Economies of Scale & Production and Network Externalities
Judge Posner touched briefly on the idea that as a firm scales, the cost of production goes down. The result? The IP producer has more customers and the value of the service goes up. The network externalities in this situation are twofold: the cost of producing such mass-market IP is high, and the lack of standardization necessary to encourage the growth of such networks is also very costly. Successful companies are able to both shoulder the burden of that cost and the effort required to build the standards. Of course, once someone successfully does both, they’ve got a monopoly. Judge Posner admitted that this was a tightrope of sorts. (No kidding!)
After the presentation, I asked Judge Posner about his comments on the DMCA. Weren’t the IP producers asking the legal system to create an environment in which it was impossible to break the law? In other words, today’s system is one that creates a framework for punishing those who break the law. But mandating anti-copying technology in new devices, for example, is radically changing the law’s role in the protection of intellectual property.

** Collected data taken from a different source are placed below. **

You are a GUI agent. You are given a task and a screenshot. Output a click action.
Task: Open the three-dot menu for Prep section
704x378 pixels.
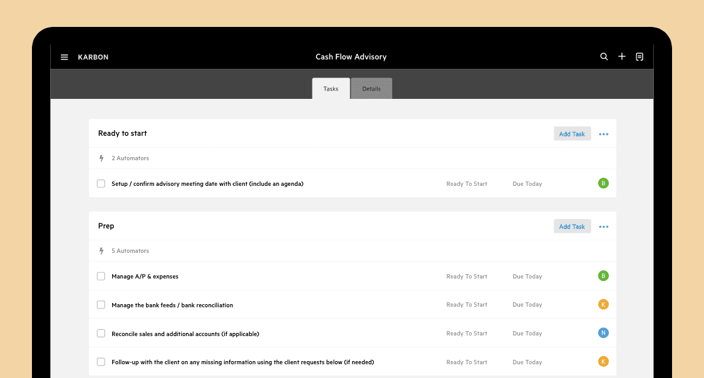tap(603, 227)
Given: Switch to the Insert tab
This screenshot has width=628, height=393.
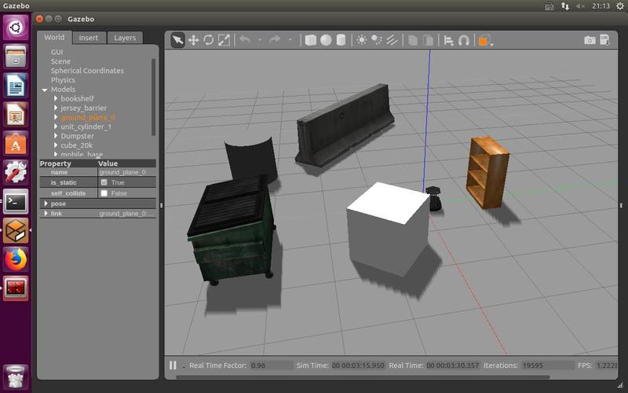Looking at the screenshot, I should tap(89, 37).
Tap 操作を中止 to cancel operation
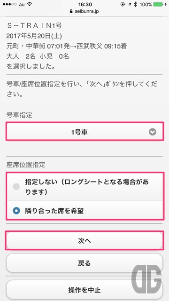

“Yes,” he admitted. “The law has limits, while the technology does not.” Furthermore, he said that because copying is so easy (he had not heard of Morpheus or Kazaa, but was intrigued to hear that they are incorporating offshore and building decentralized systems to be “better” than Napster), it is impractical (if not impossible) to punish the violators. So now the IP producers are stuck trying to use contributory infringement as a weapon to go after the companies who make the products. And the current law on the subject – especially Sony v. Universal Studios – suggests that contributory infringement is difficult when there are significant non- infringing uses of the technology.